▸ Stored items

____________________

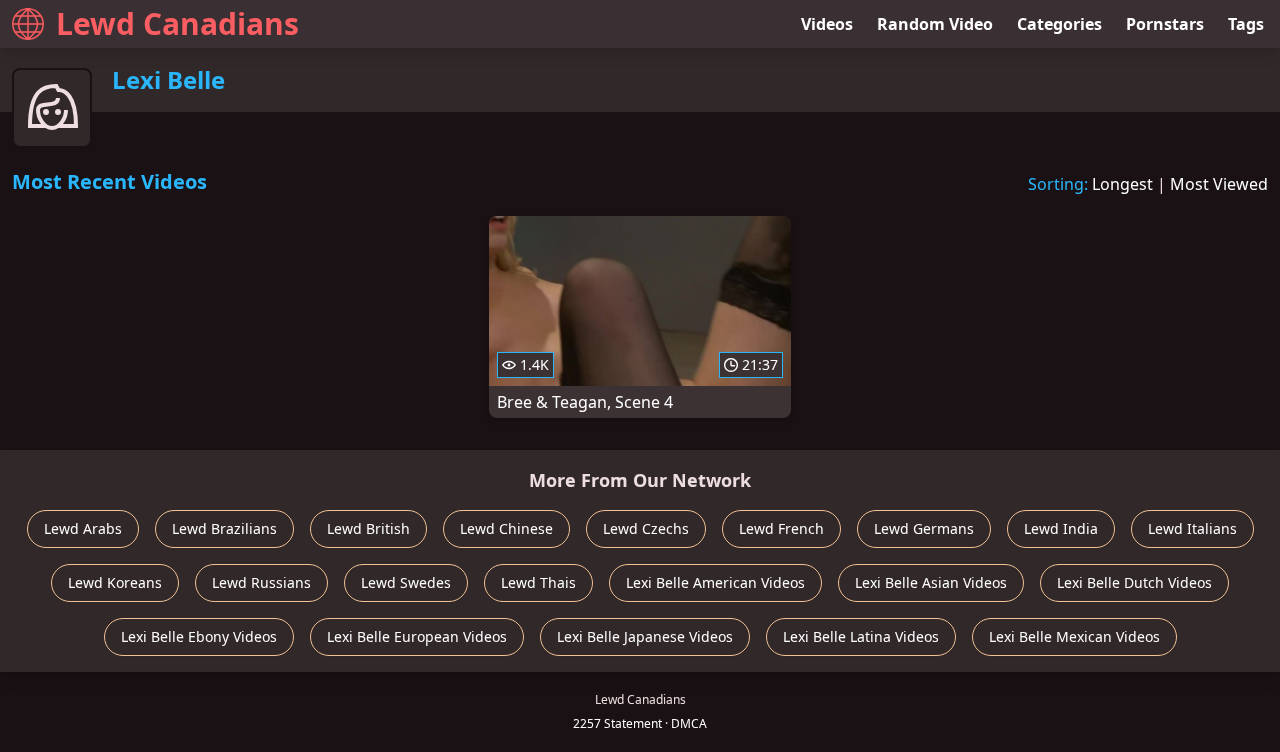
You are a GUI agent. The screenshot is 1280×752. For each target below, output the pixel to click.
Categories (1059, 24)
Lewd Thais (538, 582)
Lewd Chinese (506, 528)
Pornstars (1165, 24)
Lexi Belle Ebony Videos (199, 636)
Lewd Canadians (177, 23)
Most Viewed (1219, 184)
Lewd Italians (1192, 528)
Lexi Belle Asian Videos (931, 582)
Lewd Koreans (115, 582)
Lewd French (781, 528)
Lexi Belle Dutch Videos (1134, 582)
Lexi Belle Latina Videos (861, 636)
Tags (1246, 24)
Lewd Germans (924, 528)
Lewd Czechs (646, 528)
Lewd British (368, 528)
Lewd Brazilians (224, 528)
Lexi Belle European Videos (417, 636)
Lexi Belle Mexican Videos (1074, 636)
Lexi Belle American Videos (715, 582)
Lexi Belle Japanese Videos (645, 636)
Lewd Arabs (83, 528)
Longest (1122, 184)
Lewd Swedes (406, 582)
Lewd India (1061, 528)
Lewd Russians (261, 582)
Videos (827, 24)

____________________

Could you give all of the data again exactly as written, omitting any pictures?

You are a GUI agent. The screenshot is 1280×752. For each target below, output the pixel to click.
Categories (1059, 24)
Lewd Thais (538, 582)
Lewd Chinese (506, 528)
Pornstars (1165, 24)
Lexi Belle Ebony Videos (199, 636)
Lewd Canadians (177, 23)
Most Viewed (1219, 184)
Lewd Italians (1192, 528)
Lexi Belle Asian Videos (931, 582)
Lewd Koreans (115, 582)
Lewd French (781, 528)
Lexi Belle Dutch Videos (1134, 582)
Lexi Belle Latina Videos (861, 636)
Tags (1246, 24)
Lewd Germans (924, 528)
Lewd Czechs (646, 528)
Lewd British (368, 528)
Lewd Brazilians (224, 528)
Lexi Belle European Videos (417, 636)
Lexi Belle Mexican Videos (1074, 636)
Lexi Belle American Videos (715, 582)
Lexi Belle Japanese Videos (645, 636)
Lewd Arabs (83, 528)
Longest (1122, 184)
Lewd Swedes (406, 582)
Lewd India (1061, 528)
Lewd Russians (261, 582)
Videos (827, 24)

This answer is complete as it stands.